5. En troisième lieu, il résulte de ce qui a été dit précédemment que la requérante n'est pas fondée à exciper de l'illégalité de la décision portant de refus de séjour à l'encontre de la décision portant obligation de quitter le territoire français et de la décision fixant le pays de destination.

6. Il résulte de ce qui précède que les conclusions à fin d'annulation de la requête doivent être rejetées ainsi que, par voie de conséquence, les conclusions aux fins d'injonction et celles tendant à l'application des articles L. 761-1 du code de justice administrative et 37 de la loi du 10 juillet 1991.

D É C I D E :

Article 1er : La requête de Mme D est rejetée.

Article 2 : Le présent jugement sera notifié à Mme C D et à la préfète du Rhône.

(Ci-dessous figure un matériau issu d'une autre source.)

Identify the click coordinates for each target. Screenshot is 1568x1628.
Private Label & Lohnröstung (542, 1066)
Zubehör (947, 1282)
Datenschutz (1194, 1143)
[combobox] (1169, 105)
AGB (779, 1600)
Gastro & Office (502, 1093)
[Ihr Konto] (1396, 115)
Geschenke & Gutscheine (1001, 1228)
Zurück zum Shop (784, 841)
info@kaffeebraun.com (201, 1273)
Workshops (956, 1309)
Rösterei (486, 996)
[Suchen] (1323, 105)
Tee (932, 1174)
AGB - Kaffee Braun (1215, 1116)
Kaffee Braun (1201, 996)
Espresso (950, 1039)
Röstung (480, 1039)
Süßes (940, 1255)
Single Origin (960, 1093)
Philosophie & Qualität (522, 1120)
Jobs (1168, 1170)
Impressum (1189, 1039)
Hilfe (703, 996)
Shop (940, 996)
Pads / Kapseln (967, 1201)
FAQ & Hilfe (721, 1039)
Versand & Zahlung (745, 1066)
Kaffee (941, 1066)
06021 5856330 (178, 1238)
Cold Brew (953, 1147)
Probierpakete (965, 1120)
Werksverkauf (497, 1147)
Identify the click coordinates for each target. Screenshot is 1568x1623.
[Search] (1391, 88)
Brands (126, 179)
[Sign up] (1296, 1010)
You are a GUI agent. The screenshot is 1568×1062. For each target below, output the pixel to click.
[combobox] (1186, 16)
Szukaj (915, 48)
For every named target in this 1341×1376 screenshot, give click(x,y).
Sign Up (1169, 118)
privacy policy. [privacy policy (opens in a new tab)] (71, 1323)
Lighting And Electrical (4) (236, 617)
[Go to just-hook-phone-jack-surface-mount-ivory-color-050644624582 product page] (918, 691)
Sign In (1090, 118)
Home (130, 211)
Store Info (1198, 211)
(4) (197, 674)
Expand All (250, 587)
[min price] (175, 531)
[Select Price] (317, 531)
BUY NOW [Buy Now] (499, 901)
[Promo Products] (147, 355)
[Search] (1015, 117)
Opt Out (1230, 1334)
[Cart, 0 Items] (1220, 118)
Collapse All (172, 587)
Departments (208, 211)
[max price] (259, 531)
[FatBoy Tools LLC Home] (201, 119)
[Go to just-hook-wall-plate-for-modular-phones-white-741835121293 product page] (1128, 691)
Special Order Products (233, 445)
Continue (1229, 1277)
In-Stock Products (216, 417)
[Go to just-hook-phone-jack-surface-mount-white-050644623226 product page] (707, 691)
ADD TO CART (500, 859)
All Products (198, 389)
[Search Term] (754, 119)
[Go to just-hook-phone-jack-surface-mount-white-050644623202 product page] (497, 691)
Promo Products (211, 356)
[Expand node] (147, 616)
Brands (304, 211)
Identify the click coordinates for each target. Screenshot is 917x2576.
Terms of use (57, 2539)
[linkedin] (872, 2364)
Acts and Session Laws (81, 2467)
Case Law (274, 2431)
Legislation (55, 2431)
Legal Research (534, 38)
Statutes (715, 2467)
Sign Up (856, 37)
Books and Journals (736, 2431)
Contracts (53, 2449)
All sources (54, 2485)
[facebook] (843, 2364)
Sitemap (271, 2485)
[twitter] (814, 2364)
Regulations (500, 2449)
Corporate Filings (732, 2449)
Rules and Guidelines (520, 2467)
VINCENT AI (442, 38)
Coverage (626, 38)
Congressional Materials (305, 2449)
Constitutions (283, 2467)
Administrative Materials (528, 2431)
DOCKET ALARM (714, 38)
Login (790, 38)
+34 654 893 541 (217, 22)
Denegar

Délibéré après l'audience du 8 octobre 2024, à laquelle siégeaient :

M. Clément, président,

Mme Duca, première conseillère,

Mme Gros, première conseillère.

Rendu public par mise à disposition au greffe le 22 octobre 2024.

Le président,

M. Clément

L'assesseure la plus ancienne,

A. Duca

La greffière,

A. Calmès

La République mande et ordonne à la préfète du Rhône, en ce qui la concerne ou à tous commissaires de justice à ce requis en ce qui concerne les voies de droit commun contre les parties privées, de pourvoir à l'exécution de la présente décision.